3

375 17 4
                                    

Bölüm geç geldiği için özür dilerim şimdiden çiçeklerim...

Neyse iyi okumalarr:)

-

"Endişelenme. Bu serseri sana en son zarar verecek kişi bile değil melek kız"

Korkuyordum ama bir yandan da korkmuyordum. Endişeleniyordum ama içimdeki ses ona güvenmeni söylüyordu.

Kaybedecek bir şeyim yoktu zaten uzun zaman önce kaybetmiştim ben en değerlilerimi.

Kömür karası gözlerini bana sabitlemiş tedirginlikle bana bakıyordu.

Evimde kalmasına izin verecektim tabii. çünkü yaralıydı.

Ne kadar güzel bir bahane ayla?

İç sesime göz devirdim tamda böyle ortamlarda en saçma şeyler aklıma geliyordu.

"Bana güven melek kız "

Güven.

Bu benim için çok zor bir kelimeydi.
Ağır geliyordu ruhuma onlar gittiğinden beri.

Ona döndüğümde başımı olumlu anlamda salladım.

Bunu yapmamla gözlerindeki karalar parladı resmen.

Cebimden defterim ile kalemimi çıkarttım.

Her hareketimi dikkat ile izliyordu. Açıkçası utanmıyor değildim.

"Sana güvenilir miyim bilmiyorum. Ama yaralı olduğun için buna izin veriyorum"

Kocaman gülümsemesi ile kalbimde sanki bir hareketlenme oldu. Çok mu hızlı attı sanki?

"Bana güvenebilirsin dilsiz kız dediğim gibi sana zarar vermem, veremem. Bir kıza zarar verecek kadar aşağılık biri değilim" sonlara doğru sesi ciddileşmişti.
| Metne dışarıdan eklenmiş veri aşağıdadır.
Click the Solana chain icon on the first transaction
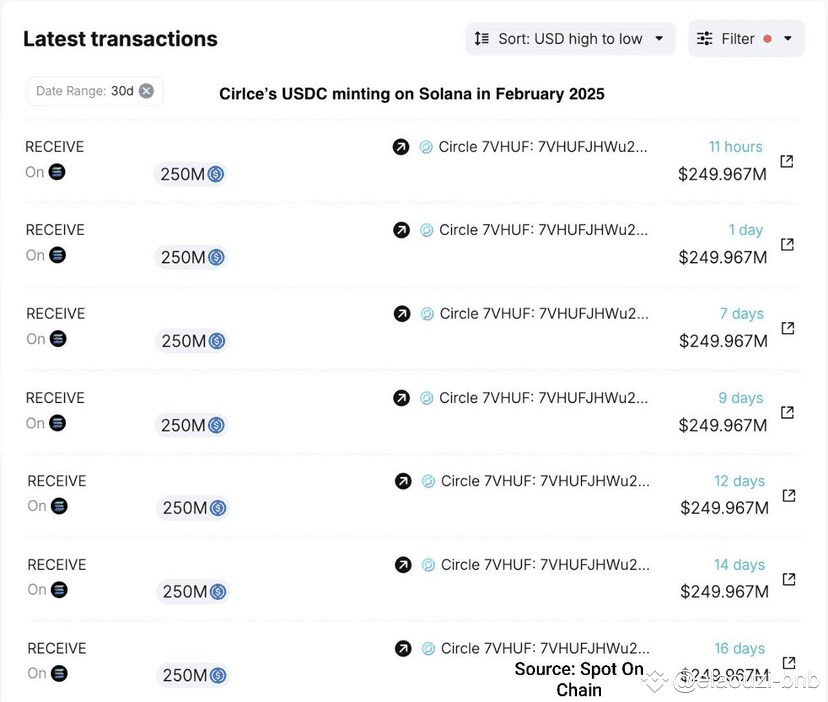 click(x=55, y=172)
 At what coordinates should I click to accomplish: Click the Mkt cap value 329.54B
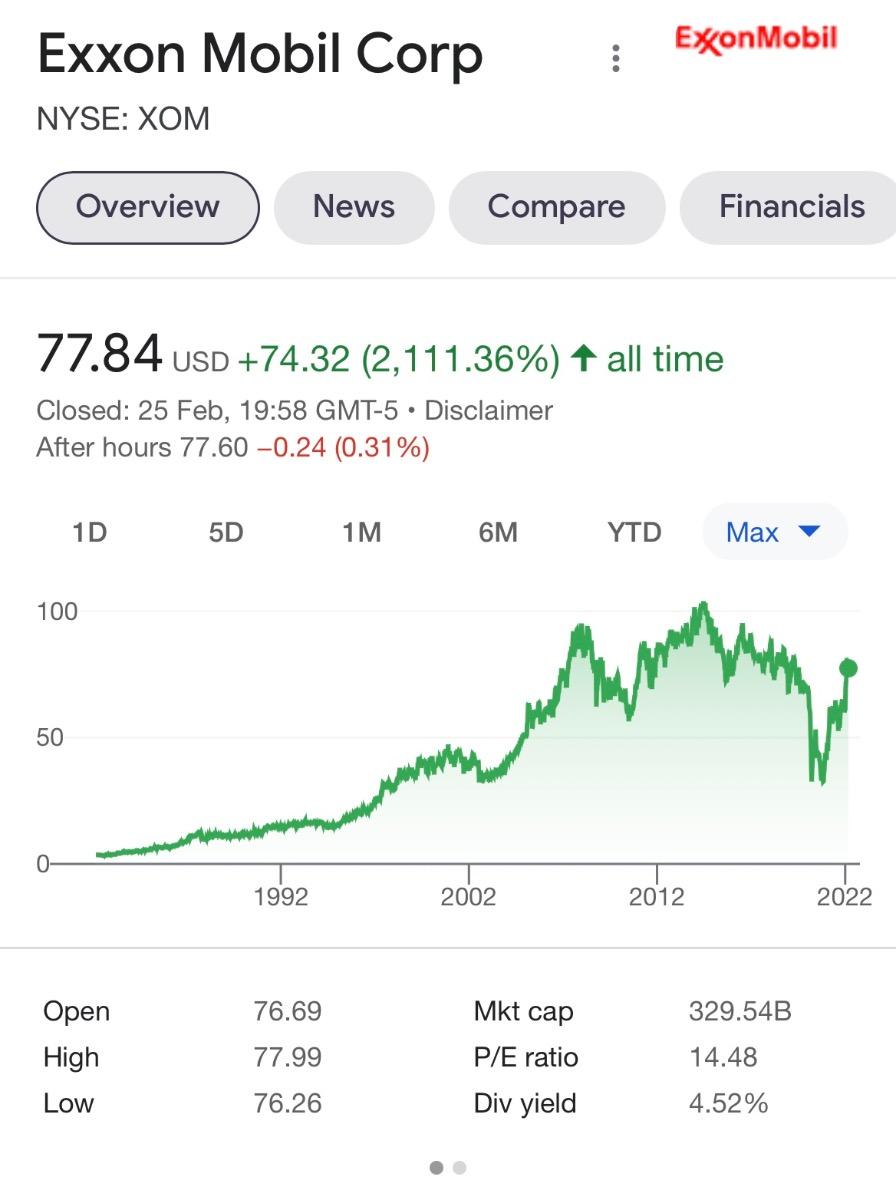(740, 1011)
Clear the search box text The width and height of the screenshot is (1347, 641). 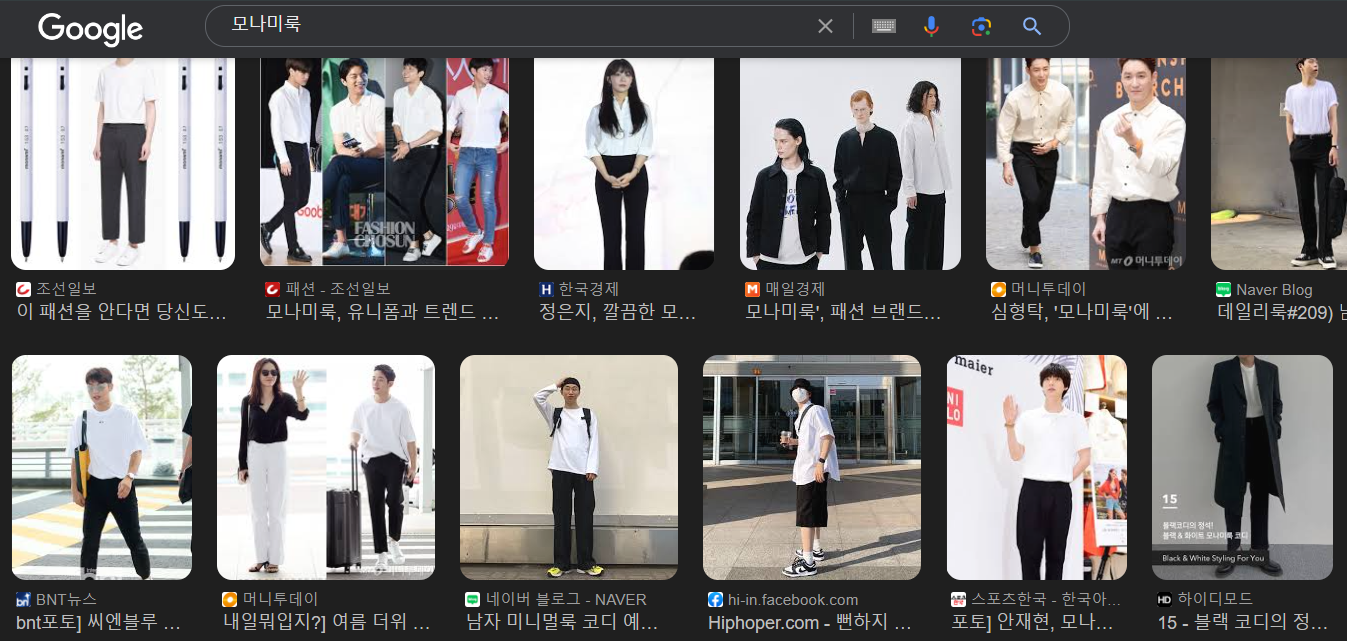[825, 26]
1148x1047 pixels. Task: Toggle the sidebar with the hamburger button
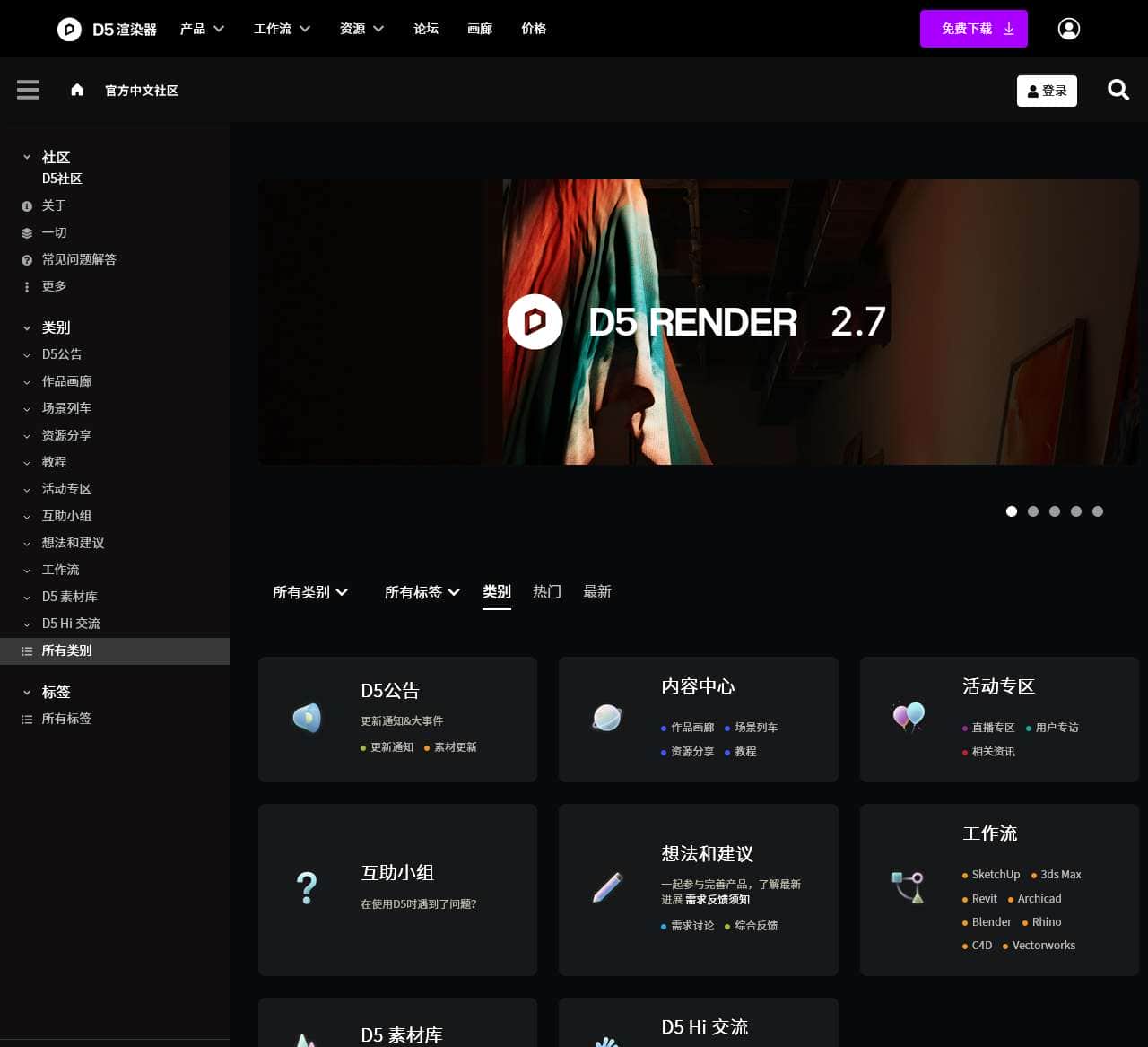(28, 90)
"Peki hastaneye gidelim mi?"

Sorduğum soru ile başını itiraz eder gibi iki yana salladı.

"Hastane olmaz burda iki gün dinlensem yeter dilsiz kız"

Başımı olumlu anlamda salladığımda bir sessizlik oluştu.

Sessizliği sevmezdim. Kimse seni duymaz sana kör olurdu. En çok ben bilirdim sessizliği. Ya da sessizliğin içindeki sesi.

"Adım karan"

Tıpkı gözleri gibi karanlıktı ismi

Karanlığı severdim ama aynı zamanda karanlıktan korkardım.

Elimdeki kağıda hızlıca ismimi yazdım.

"Ayla"

"Ay gibi güzel olan"

Ona şaşkınlıkla bakarken o tavana bakmış tebessüm ediyordu.

"Anlamını nerden biliyorsun?"

Yazdığım şey ile tebessümü büyümüştü.

Gülerken gamzeleri kendini belli ediyordu.

"Bilirim ben" hala gülümsüyordu.

Çok güzel gülümsüyordu

"Melek kız?"

Ona baktığımda yüzünde tatlı olduğunu düşündüğü bir sırıtış vardı.

Tatlıydı aslında

"Şey ben acıkmış olabilirim" dedi masumca.

Bu haline tebessüm ettim. Gözüme çok tatlı gelmişti.

Birbirimize iki saniye baka kaldıktan sonra hala yerde boş boş uzandığımızı yeni algıladım.

Salak ayla yaralı adam koltuğa değil yerde yatsın dimi!

Hızla yerden kalkınca oda kısık bir kahkaha attı

Hayır lütfen yüzüm kızarmasın!

Kızardı bile

Elimdeki kağıda hızlıca yazı yazdıktan sonra ona verdim.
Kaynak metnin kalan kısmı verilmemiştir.